Here is a condensed list of some of the more visible activities of a typical funeral director.

  • Removal and transferring the deceased from place of death to the Funeral Home.
  • Professional care of the deceased, which may include sanitary washing, embalming preparation, restorative art, dressing, hairdressing, casketing and cosmetology.
  • Conduct a complete consultation with family members to gather necessary information and to discuss specific arrangements for a funeral.
  • File all certificates, permits, affidavits, and authorizations, as may be required.
  • Acquire a requested amount of certified copies of the death certificate needed to settle the estate of the deceased.
  • Compile information and create an obituary for placement in the newspaper and/or website of the family's choice.
  • Make arrangements with a family's choice of clergy person, church, music, etc.
  • Make arrangements with cemetery, crematory, or other place of disposition.
  • The providing of a register book, prayer cards, funeral folders, and acknowledgements, as requested by a family.
  • Offer the assistance of notifying relatives and friends.
  • Arrange for clergy honorariums, music, flowers, death certificates, obituaries, additional transportation, etc.
  • Care and arrangement of floral pieces and the post funeral distribution as directed by a family.
  • Arrange for pallbearers, automobiles, and special services (fraternal or military) as requested by a family.
  • Care and preservation of all floral cards, mass cards, or other memorial contributions presented to the funeral home.

  • Your funeral director, with his/her staff personnel, will direct the funeral in a most professional manner, and be in complete charge of the funeral procession to the cemetery or other place of disposition.
  • Assist a family with social security, veterans insurance, grief counseling, and other death-related claims.
  • A post funeral meeting, by the funeral director, with a family, to deliver such things as the register book, floral and mass cards, and to ascertain whether or not he/she can be of further assistance.

The traditional service is a meaningful expression for the family, and it gives friends and associates an opportunity to offer their tributes in the way of flowers or memorials to churches or organizations.

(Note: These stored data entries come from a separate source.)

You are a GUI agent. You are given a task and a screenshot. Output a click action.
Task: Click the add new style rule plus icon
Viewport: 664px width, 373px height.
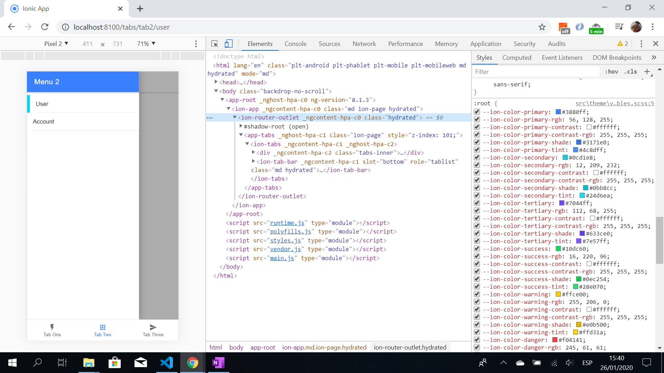[647, 71]
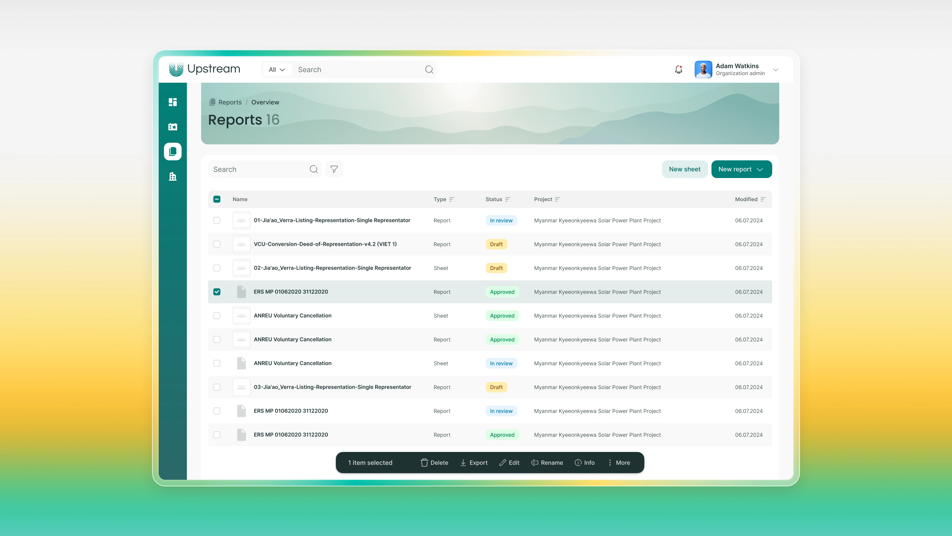Click the reports table search field
Screen dimensions: 952x536
point(259,169)
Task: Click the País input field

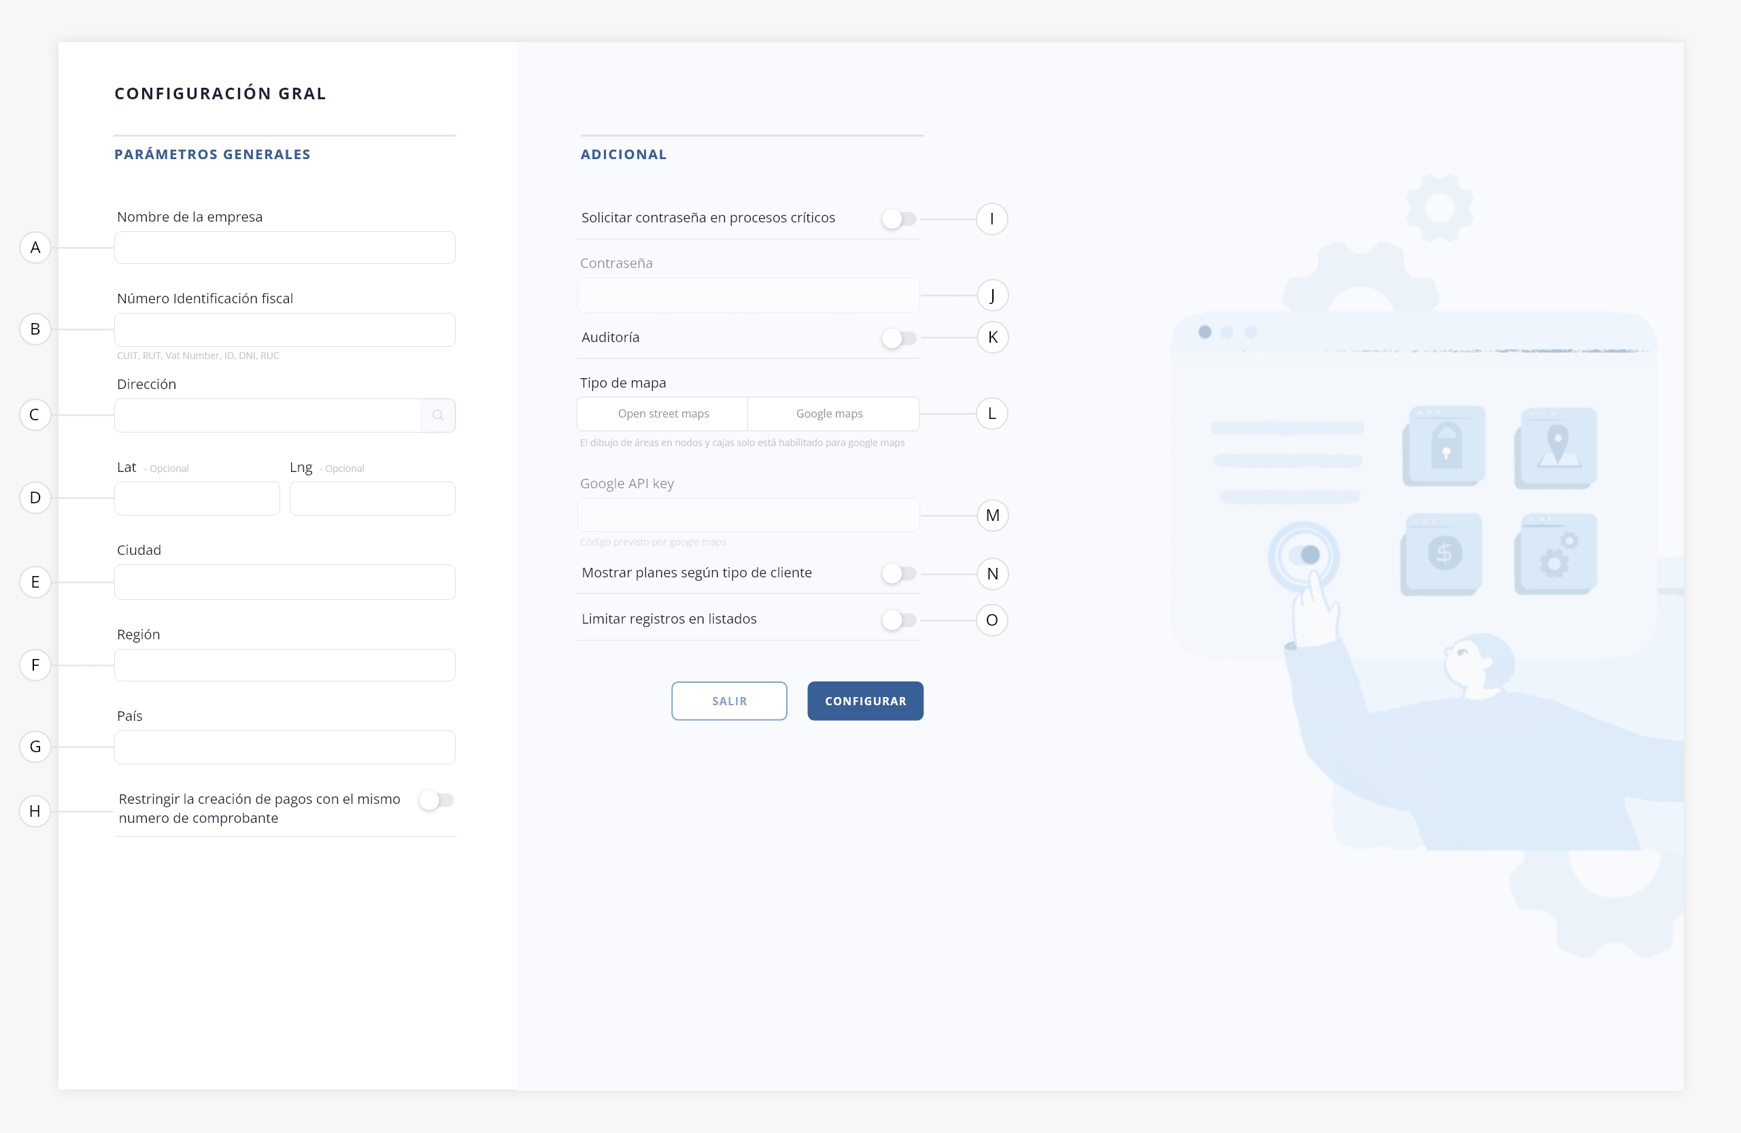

Generally, a member of the clergy or other person chosen by the family conducts a service of remembrance. We encourage the active participation of the family in helping plan this part of the service. Many times family members take part by giving a reading, singing or assisting the clergy.

If the ceremony is held in a church, there is no additional charge. Nor is there an additional charge for arranging and conducting fraternal services.


The body is buried shortly after death, usually in a simple container. No viewing or visitation is involved, so no embalming is necessary. A memorial service may be held at the graveside or later. Direct burial usually costs less than the "traditional," full-service funeral. Costs include the funeral home's basic services fee, as well as transportation and care of the body, the purchase of a casket or burial container and a cemetery plot or crypt. If the family chooses to be at the cemetery for the burial, the funeral home often charges an additional fee for a graveside service.


The body is cremated shortly after death, without embalming. The cremated remains are placed in an urn or other container. No viewing or visitation is involved, although a memorial service may be held, with or without the cremated remains present. The remains can be kept in the home, buried or placed in a crypt or niche in a cemetery, or buried or scattered in a favorite spot. Direct cremation usually costs less than the "traditional," full-service funeral. Costs include the funeral home's basic services fee, as well as transportation and care of the body. A crematory fee may be included or, if the funeral home does not own the crematory, the fee may be added on. There also will be a charge for an urn or other container. The cost of a cemetery plot or crypt is included only if the remains are buried or entombed.